In the 19th century, primitive ideas about the nature of the disease gave way to common sense. But doctors continued to link the nature of the disease with the effects of the uterus. Until the beginning of the 20th century, treatment was based on the physiological effect on the disease.

Most of them were harmless and were aimed at satisfying the woman’s physical needs, including through genital massage. There are known cases when cruel methods were used to solve the problem: electric shock, partial or complete removal of female organs, cauterization with acid and others.
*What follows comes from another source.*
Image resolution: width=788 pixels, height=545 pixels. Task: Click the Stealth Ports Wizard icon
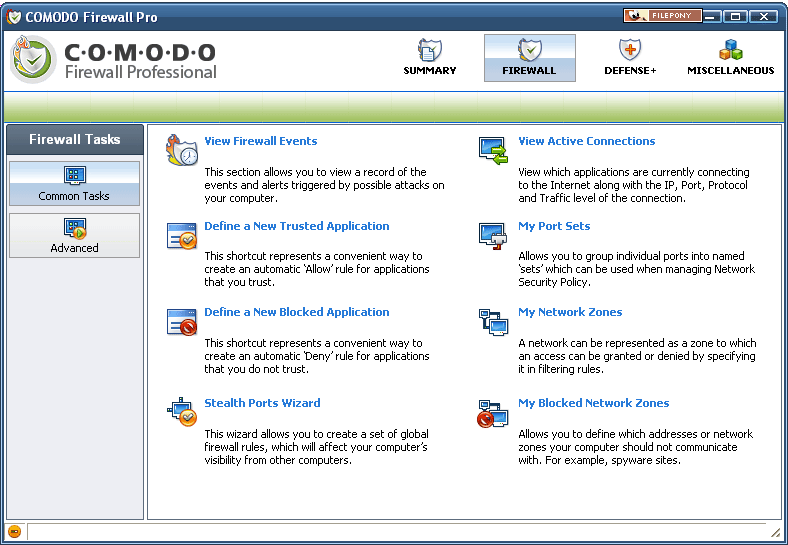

At the beginning of the 20th century, medicine made a breakthrough in the treatment of mental disorders. Numerous studies have helped to understand the characteristics of the disease and select humane treatment methods.

Causes

Researchers who studied hysteria, including J-M. Charcot and Z. Freud proved that this disorder begins in childhood, the reasons should be sought in the characteristics (attitudes and methods) of upbringing and in sexual unfulfillment. Any sudden situation can become a motivating factor for the manifestation of hysteria:

  • family conflict or divorce;
  • nervous environment at work;
  • a threat to life or health.

Persons with a hysterical mentality are not able to adequately respond to life’s difficulties, so they find an outlet for their emotions in fits of hysteria, especially if they see the effectiveness of their actions. The fear of others about another hysteria often becomes the very lever for manipulating others, which the hysteric unconsciously strives for.